I wish he knew how much I suffered,…

I thought everything was in the right track!!!

What might possibly gone wrong?!

I could not bare the pain for it wretch my heart

I feel like my heart is torn into pieces and scattered mercilessly into this stupid world full of hurt, pain and regrets and failure.

I can’t sleep every night thinking about possible reasons of his sudden change…

again I cried myself to sleep, because remembering those short times with him really really hurts!!!!!

He said that his intentions were true but what happen???

I keep asking myself this question but I can’t find an answer to any of the questions that pops out of my head… And I can just find myself bursting into tears and I can’t help it….

I was hurt in the heart because I was thinking that that was it… I had set a date..I was looking forward to that day…that day that never happens…that day’s like an eternity….

And since I went back here in the city I spend so many nights thinking of what shall I do!!!! Sometimes he casually greeted me.. Like normal friends do but we’re not supposed to be just normal friends.. And eventually he stopped texting me…
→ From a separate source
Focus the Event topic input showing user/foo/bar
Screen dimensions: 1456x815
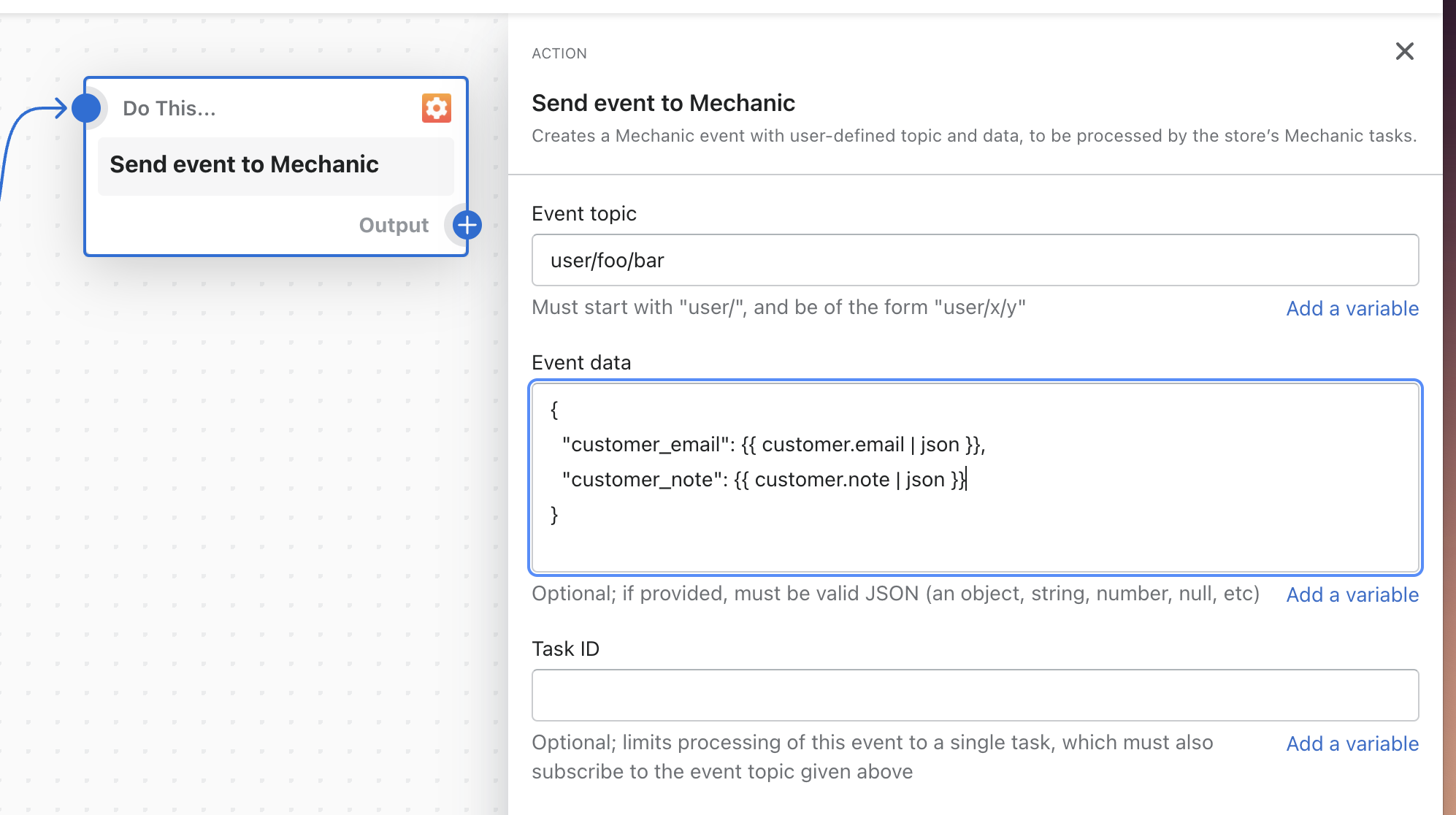pyautogui.click(x=975, y=260)
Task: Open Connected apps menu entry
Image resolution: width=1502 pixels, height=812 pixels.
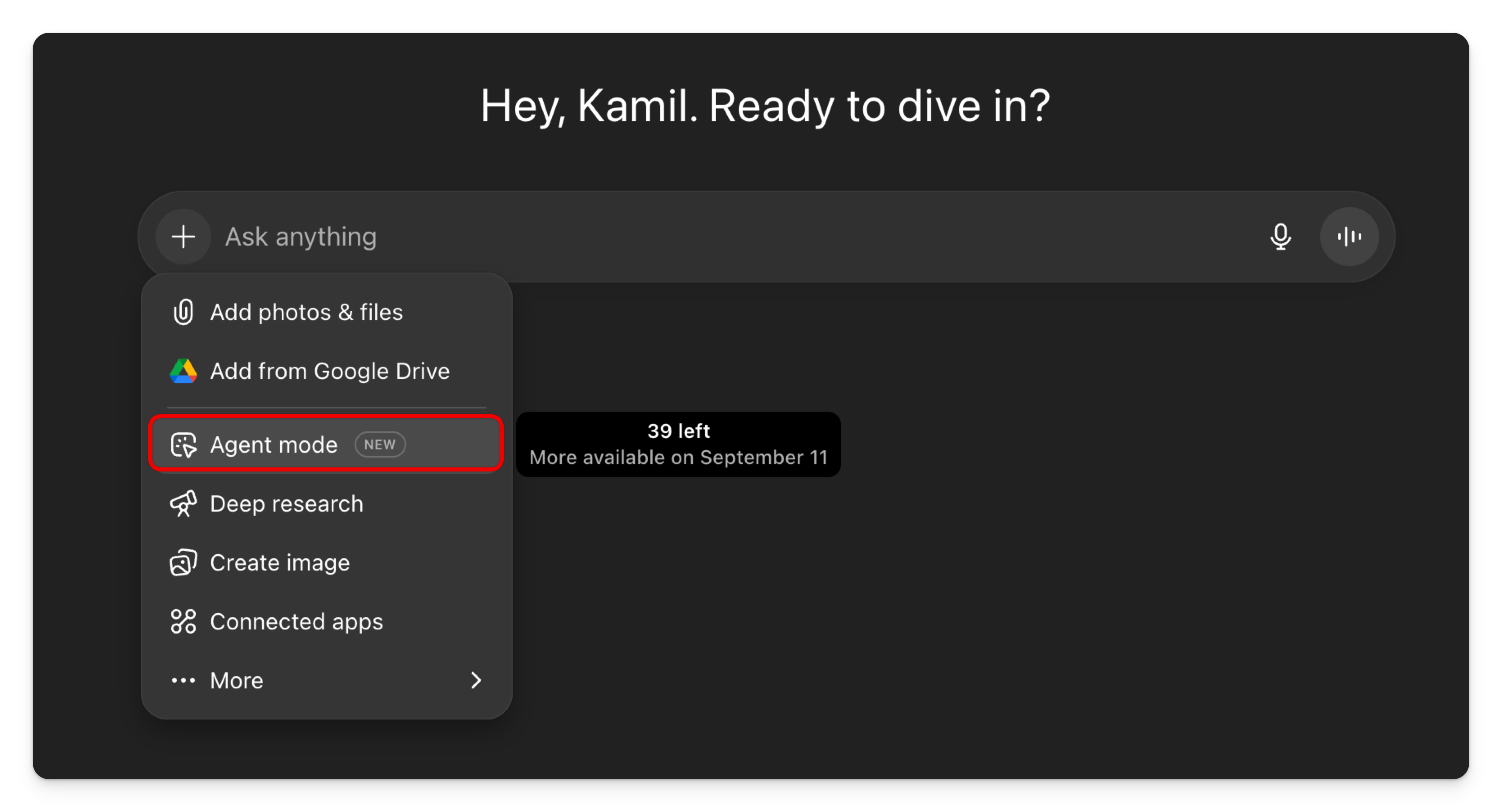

God please give me a reason to go on… to forget and move on… My heart is broken but worst off all my ego was hurt for he didn’t even consider in telling me the truth.. Don’t I deserve it???

I don’t know what to do!!!!

waking up each day filling so hurt distressed me so much!!!!

I don’t know what will happen next… He never even want to sort things out and we could possibly naturally end up everything the way he started it…..

like he can tell me why and I’ll just have to accept no matter how painful it can be for me…I wont ask.I wont insist. I just want to know why…so I can sleep soundly at night!!!!

I don’t know where to go this time..I wanted to be away..I don’t want to see him anymore, for seeing him everyday reminds me of the pain and another failure that’s pulling me down under into a world of gloom and sadness and loneliness!!!

Everyday I feel like I’m becoming a zombie…walking with an empty head with no certain direction but only to the place where I am scheduled to go to and that’s SCHOOL….

But every time I went home I easily feel the same usual grief that I’ve been keeping all along..And it simply weakens me as if there some invisible hand that pulls down my heart down that I myself feels so low and that I also wanted to lay on the ground just to deal with the heaviness that my heart went through every moment I’m home…

I should not be affected this way but it’s here already and there’s no stopping anymore. And like every heartbreak I’d been through I only hope that this will soon fade away….

Earle, I don’t know what had gone wrong?

you the sole person who knows why

but you choose to be quiet…

but your silence just hurts me even more…..

Why didn’t you tell me??

why do you have to left me hanging here??

why didn’t you ever think that you had

already left a promise

and I had believe in you but

YOU emerged to be different…

WHY????????????????????????????

Do you know how painful is it for me????

why me Earle???

of all the girls out there,,, WHY ME????????

I’ve been broken so many times…

I’ve been broken all along

and then you came and shattered me again

into vulnerable pieces…….

leaving me so drown into this dark pit full

of questions and no answers!!!!!!

I wish You knew that I was almost there….

so close…

so close….

so close to falling in love with you….

and then…..

and then you’re gone!!!!!!!!!!!!!!!!!!!!!!!!!!!!!!!!!!!!!!!!!!!!!!!!!!!!!!!!!!!!!!!!!!!!!!!!!!!!!!!